L’agence sanitaire attire l’attention sur les répercussions observées de ces rythmes atypiques sur la santé et sur la vie familiale et sociale des salariés. Sans détailler ici l’ensemble des mécanismes étudiés, le rapport met en évidence un lien entre organisation du temps de travail et qualité de vie, en invitant à tenir compte de ces effets dans les politiques de prévention et de protection des travailleurs.
Face à ce diagnostic, ANSES préconise un meilleur encadrement de ces pratiques et demande, explicitement, qu’elles soient limitées autant que possible.

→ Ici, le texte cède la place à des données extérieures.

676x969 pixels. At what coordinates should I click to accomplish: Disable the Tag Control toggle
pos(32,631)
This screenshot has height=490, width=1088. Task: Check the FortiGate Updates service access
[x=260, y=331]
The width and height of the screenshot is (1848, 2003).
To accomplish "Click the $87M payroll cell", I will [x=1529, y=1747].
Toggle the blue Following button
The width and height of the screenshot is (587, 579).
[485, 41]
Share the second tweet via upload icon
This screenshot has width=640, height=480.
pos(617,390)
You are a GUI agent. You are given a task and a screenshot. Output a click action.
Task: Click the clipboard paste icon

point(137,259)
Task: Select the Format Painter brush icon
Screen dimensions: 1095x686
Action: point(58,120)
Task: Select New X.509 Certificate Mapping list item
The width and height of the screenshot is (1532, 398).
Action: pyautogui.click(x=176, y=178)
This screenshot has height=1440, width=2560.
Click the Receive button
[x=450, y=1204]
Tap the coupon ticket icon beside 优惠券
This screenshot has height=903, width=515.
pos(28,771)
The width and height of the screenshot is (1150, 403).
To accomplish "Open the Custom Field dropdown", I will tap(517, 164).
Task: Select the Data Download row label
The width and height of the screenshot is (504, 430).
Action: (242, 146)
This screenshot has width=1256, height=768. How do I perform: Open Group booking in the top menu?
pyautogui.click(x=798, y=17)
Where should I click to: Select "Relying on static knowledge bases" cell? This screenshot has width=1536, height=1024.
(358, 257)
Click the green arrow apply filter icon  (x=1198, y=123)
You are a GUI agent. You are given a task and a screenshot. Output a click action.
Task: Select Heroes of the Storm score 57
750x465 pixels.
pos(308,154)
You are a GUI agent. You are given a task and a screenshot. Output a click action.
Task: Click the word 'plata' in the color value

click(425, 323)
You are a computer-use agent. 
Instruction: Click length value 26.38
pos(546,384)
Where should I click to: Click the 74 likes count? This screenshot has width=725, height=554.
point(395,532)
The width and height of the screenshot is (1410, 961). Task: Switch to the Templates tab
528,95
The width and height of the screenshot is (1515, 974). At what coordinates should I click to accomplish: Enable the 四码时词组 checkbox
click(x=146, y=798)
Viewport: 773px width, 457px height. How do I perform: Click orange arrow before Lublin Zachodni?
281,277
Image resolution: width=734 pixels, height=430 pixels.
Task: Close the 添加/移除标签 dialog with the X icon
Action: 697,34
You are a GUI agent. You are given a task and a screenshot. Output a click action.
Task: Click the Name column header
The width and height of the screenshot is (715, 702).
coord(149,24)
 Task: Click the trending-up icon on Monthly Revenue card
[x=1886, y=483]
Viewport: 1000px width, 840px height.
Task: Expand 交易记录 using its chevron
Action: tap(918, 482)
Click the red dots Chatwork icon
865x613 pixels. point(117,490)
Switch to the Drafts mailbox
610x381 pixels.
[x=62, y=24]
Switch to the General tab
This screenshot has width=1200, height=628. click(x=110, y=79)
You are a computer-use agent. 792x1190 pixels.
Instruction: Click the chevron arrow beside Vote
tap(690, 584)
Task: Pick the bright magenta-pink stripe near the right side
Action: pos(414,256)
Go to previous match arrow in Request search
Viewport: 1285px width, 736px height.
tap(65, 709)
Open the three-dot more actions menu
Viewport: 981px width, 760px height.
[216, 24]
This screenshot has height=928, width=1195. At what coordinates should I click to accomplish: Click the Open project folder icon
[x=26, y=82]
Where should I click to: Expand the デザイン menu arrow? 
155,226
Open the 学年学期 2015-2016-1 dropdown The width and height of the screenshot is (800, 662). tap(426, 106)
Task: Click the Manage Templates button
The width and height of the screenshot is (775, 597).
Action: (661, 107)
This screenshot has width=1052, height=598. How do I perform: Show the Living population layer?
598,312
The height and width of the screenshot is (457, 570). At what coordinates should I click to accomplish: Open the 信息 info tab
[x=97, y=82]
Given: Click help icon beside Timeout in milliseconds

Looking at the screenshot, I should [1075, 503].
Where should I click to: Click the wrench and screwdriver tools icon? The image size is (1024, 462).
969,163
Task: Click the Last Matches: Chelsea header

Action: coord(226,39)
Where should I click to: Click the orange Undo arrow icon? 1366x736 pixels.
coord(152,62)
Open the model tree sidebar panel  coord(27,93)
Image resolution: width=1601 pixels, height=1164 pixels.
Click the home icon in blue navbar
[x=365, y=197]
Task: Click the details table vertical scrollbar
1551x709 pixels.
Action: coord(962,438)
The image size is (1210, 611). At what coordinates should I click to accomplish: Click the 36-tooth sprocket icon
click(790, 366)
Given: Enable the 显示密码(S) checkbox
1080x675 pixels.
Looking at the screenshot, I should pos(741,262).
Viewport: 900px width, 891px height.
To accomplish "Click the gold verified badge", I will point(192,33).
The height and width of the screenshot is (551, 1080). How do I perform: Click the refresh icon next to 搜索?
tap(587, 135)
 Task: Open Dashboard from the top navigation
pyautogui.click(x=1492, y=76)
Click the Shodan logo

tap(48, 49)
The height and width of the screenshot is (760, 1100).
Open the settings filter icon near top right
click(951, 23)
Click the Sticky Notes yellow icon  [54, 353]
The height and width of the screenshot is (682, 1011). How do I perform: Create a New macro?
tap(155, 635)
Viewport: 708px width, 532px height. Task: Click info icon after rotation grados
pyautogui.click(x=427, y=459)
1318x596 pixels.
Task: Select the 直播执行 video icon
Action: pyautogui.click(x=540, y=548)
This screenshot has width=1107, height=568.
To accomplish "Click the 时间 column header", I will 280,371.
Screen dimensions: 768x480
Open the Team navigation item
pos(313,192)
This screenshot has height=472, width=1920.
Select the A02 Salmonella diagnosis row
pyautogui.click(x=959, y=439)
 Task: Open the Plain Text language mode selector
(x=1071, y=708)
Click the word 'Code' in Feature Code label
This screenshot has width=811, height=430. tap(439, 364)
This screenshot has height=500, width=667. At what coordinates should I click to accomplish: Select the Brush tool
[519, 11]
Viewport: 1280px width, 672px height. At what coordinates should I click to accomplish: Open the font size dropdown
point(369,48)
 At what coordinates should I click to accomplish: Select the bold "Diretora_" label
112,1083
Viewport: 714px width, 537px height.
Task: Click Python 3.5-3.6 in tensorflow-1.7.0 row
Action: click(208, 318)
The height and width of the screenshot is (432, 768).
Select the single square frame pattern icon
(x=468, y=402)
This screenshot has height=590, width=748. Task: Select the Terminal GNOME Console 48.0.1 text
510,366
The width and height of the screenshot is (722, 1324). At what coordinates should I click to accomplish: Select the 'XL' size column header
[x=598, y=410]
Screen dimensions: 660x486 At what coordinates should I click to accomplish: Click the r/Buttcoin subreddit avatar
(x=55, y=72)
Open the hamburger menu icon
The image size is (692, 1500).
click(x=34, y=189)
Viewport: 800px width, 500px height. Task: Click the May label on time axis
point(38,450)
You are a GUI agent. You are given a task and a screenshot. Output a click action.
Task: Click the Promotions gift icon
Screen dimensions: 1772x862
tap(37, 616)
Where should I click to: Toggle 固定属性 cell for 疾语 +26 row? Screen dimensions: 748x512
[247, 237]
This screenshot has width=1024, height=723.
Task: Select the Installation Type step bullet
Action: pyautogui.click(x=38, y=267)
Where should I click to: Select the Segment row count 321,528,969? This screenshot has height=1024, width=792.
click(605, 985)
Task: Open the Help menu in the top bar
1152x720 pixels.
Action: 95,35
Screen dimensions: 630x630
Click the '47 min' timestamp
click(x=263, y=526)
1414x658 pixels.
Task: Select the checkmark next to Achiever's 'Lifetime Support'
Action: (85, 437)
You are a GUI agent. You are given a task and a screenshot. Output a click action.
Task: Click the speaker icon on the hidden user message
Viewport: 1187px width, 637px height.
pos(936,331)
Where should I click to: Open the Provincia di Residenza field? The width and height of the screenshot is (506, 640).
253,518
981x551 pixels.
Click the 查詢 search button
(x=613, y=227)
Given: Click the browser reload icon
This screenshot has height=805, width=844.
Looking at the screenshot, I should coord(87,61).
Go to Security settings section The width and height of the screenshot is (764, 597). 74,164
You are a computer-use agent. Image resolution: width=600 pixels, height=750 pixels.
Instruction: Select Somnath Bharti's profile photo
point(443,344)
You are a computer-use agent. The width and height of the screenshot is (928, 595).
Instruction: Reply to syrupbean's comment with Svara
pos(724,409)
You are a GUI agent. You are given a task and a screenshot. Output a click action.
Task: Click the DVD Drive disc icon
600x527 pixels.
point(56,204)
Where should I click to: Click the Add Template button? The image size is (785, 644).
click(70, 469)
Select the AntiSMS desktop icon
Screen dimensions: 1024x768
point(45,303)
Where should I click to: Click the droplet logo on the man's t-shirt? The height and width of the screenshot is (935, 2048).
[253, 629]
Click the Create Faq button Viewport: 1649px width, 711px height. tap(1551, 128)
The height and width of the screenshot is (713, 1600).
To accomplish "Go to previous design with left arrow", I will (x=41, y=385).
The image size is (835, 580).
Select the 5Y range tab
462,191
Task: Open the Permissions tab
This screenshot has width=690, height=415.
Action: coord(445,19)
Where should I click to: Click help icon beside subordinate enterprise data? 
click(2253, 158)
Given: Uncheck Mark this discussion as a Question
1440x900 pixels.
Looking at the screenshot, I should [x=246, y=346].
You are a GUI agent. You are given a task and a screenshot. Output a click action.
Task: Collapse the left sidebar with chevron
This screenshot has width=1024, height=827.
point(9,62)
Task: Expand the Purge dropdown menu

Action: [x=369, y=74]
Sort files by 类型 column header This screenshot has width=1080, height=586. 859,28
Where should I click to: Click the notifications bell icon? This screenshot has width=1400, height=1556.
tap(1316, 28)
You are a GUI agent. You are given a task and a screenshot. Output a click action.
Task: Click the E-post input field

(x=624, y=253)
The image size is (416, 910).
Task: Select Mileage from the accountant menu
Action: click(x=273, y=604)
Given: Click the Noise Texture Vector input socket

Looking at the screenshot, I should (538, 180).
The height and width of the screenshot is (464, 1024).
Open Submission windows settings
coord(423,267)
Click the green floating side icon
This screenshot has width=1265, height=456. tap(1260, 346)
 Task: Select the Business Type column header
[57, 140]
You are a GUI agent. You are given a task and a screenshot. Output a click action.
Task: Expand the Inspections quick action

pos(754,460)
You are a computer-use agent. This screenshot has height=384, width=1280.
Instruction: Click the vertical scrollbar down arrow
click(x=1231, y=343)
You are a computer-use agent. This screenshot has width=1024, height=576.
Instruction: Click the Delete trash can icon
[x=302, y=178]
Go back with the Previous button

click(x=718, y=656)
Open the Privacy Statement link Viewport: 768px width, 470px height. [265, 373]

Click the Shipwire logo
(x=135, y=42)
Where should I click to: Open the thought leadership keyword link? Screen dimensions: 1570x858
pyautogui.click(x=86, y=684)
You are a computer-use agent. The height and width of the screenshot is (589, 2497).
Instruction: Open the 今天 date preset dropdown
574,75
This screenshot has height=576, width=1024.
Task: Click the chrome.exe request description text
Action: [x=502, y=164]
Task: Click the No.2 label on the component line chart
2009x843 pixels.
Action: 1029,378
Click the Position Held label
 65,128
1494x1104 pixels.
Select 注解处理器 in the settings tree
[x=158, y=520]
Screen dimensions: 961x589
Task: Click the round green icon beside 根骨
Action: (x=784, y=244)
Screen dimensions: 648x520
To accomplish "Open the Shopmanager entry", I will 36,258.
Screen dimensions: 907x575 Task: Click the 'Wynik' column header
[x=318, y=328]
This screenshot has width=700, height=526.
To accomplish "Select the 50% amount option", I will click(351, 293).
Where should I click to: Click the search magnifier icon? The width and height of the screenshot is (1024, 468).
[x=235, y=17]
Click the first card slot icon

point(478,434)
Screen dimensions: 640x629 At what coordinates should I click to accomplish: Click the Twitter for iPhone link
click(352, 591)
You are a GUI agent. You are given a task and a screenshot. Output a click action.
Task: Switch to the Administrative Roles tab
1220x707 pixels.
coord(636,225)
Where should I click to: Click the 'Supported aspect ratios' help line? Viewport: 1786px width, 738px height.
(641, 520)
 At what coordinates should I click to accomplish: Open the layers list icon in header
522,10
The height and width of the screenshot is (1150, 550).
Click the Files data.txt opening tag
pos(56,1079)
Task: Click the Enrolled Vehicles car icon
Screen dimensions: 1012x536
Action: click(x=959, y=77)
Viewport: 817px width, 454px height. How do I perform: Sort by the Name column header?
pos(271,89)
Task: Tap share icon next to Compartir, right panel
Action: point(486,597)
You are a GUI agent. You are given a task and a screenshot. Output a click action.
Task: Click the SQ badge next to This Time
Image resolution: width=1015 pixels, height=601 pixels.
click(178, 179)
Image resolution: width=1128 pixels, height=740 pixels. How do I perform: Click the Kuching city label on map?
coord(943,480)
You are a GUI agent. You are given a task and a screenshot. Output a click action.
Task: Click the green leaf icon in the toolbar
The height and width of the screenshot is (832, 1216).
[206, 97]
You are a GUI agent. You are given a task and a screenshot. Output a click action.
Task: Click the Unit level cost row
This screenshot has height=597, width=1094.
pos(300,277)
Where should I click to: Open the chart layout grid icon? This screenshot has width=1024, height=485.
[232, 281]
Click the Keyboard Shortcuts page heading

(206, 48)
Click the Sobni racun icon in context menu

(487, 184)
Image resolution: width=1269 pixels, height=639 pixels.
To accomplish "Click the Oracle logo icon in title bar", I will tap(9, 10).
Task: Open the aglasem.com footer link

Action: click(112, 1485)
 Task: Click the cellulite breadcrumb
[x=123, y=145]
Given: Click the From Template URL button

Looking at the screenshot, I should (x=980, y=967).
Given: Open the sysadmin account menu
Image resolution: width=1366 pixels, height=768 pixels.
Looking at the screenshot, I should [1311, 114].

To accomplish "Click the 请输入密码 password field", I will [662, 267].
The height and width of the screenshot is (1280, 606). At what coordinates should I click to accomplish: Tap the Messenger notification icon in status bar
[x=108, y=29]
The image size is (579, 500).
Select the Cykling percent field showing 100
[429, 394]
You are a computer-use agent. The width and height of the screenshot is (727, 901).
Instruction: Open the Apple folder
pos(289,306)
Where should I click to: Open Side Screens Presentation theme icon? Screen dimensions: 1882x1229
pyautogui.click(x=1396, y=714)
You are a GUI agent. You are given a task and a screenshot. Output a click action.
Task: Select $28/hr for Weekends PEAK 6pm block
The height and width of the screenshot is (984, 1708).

L’agence invite les décideurs publics, les employeurs et les partenaires sociaux à intégrer ces constats dans leurs démarches : évaluation des risques liés aux horaires, adaptation des dispositifs de prévention et prise en compte des contraintes familiales et sociales dans les négociations sur l’organisation du travail.
La portée de l’alerte dépasse le seul cadre sanitaire : la forte prévalence estimée oblige à repenser certaines modalités d’emploi pour préserver la santé publique et la cohésion sociale en France. La mise en oeuvre des recommandations dépendra des choix politiques et des accords entre acteurs concernés, ainsi que d’un suivi continu des effets des mesures adoptées pour réduire l’exposition des travailleurs aux horaires atypiques.